Work to be completed: From the line containing "Task: Collapse the" through the last line of the records below, output every line exactly, both ends included, except the pictures.

:: Listed entries ::

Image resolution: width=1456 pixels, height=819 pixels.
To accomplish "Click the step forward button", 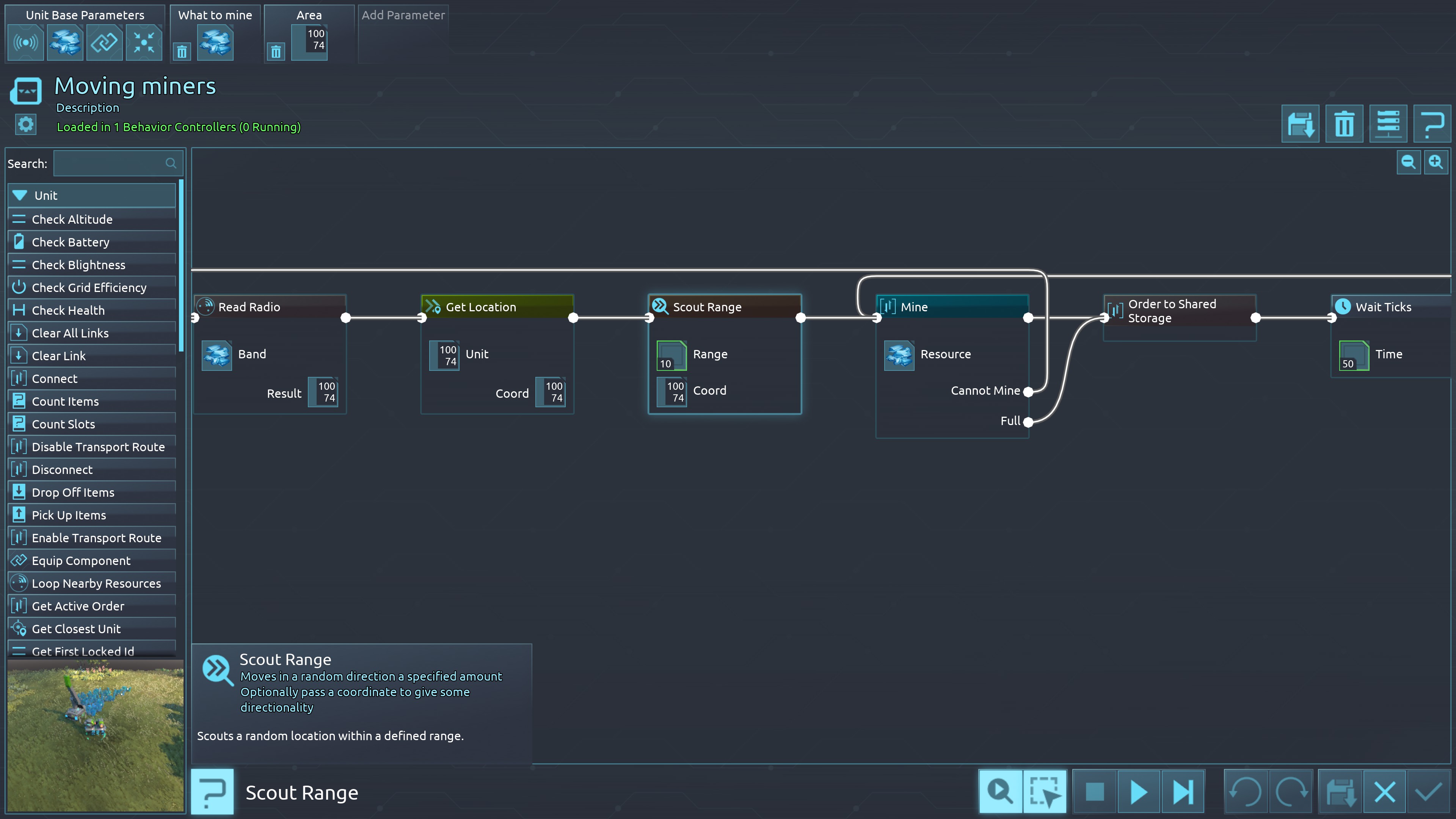I will click(1183, 792).
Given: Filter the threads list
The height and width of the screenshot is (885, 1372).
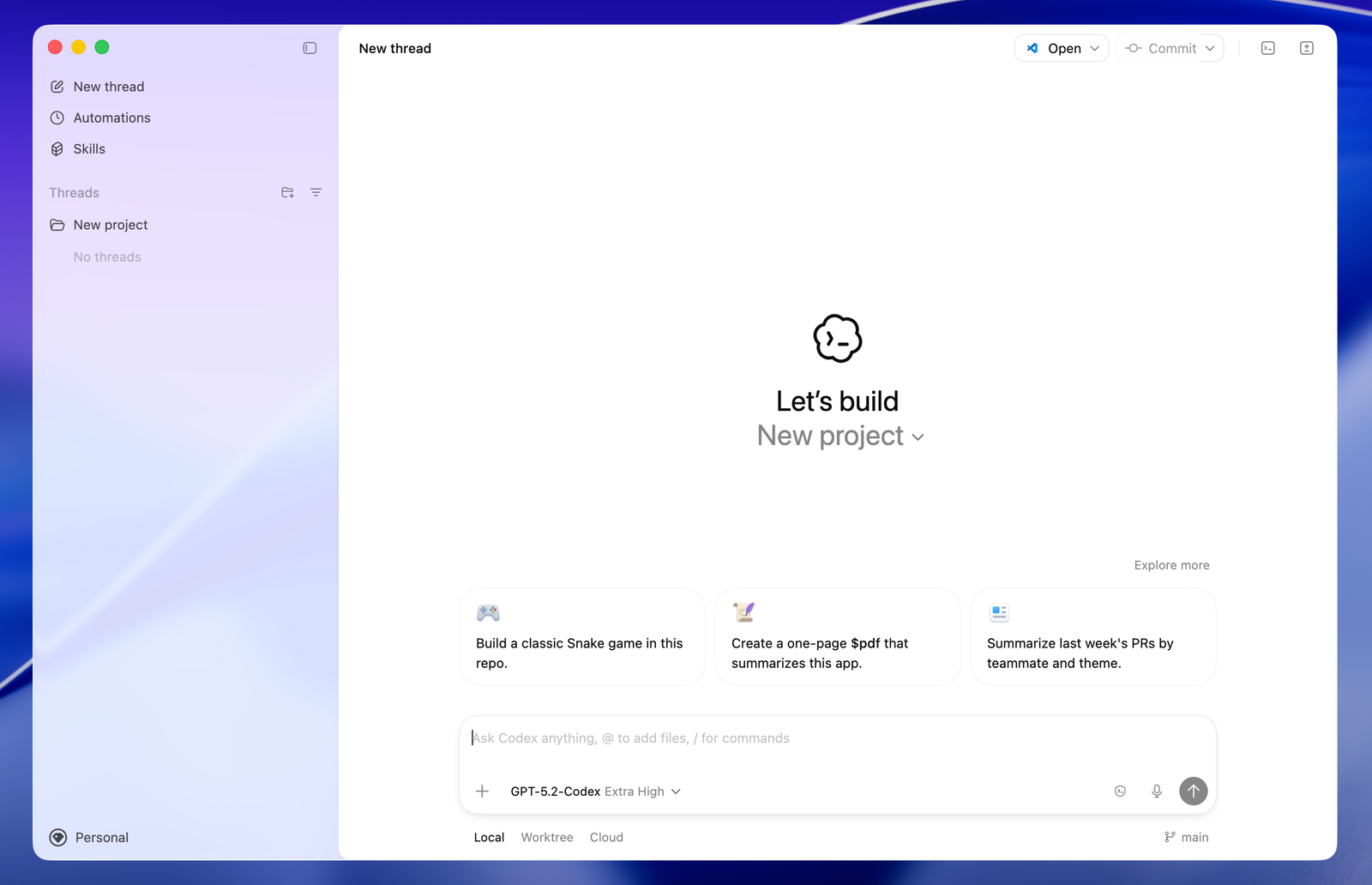Looking at the screenshot, I should [316, 192].
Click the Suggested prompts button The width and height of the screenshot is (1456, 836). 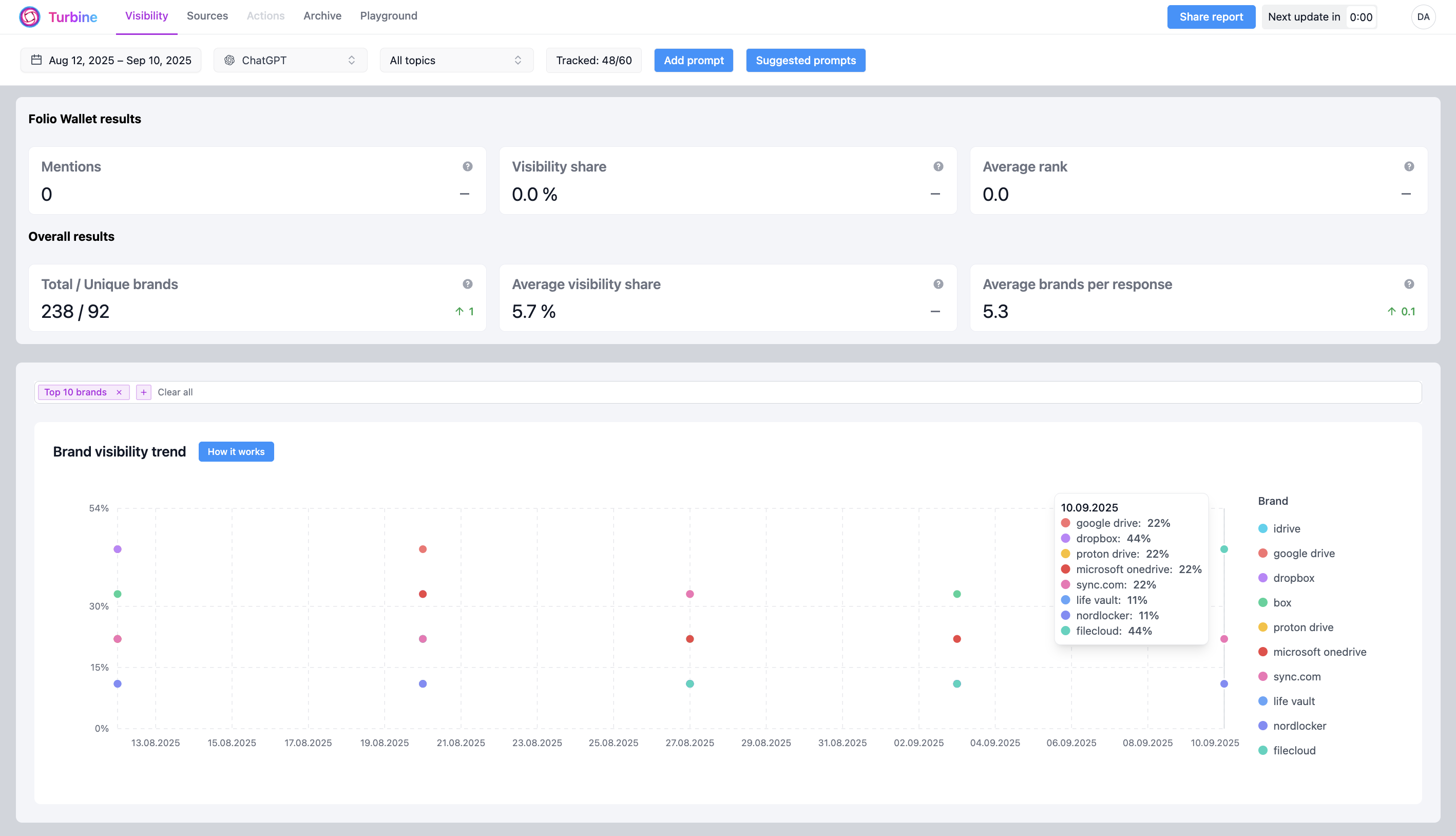tap(805, 60)
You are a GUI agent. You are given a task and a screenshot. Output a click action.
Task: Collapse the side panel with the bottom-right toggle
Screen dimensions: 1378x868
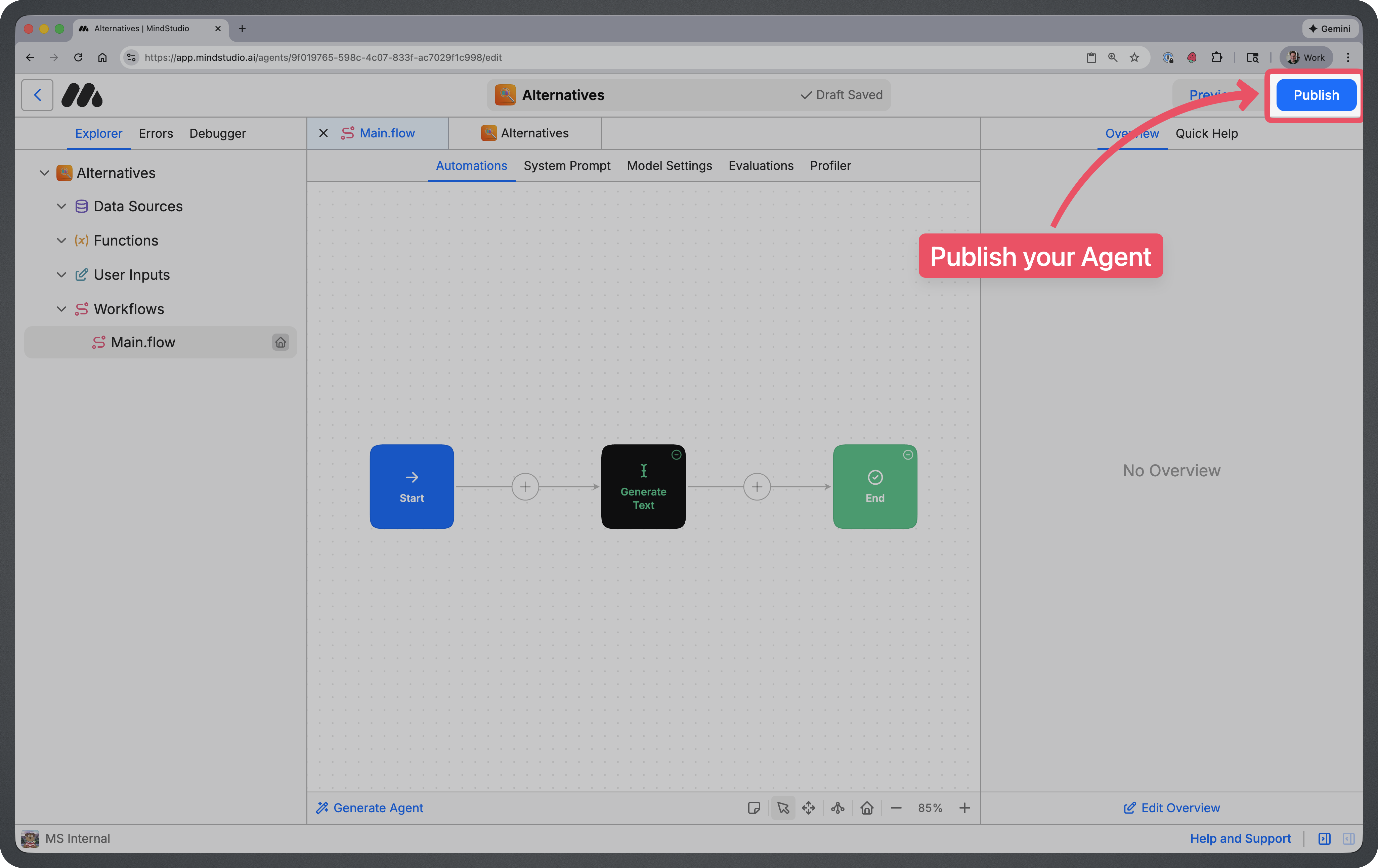[1349, 839]
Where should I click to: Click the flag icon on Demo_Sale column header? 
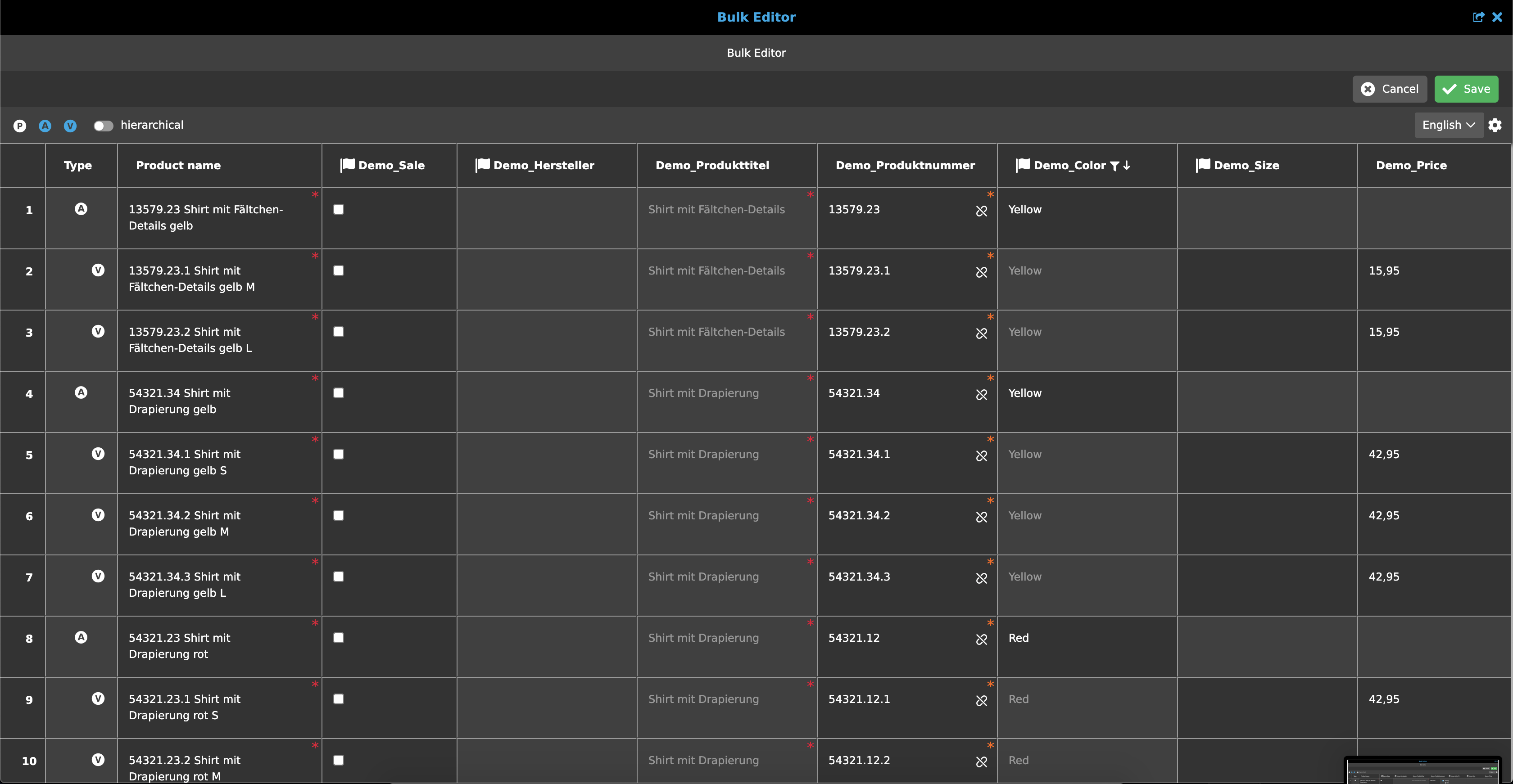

:::

Problem solution:
Task: Collapse the side panel with the bottom-right toggle
Screen dimensions: 1378x868
[1349, 839]
Where should I click to: Click the flag icon on Demo_Sale column header? 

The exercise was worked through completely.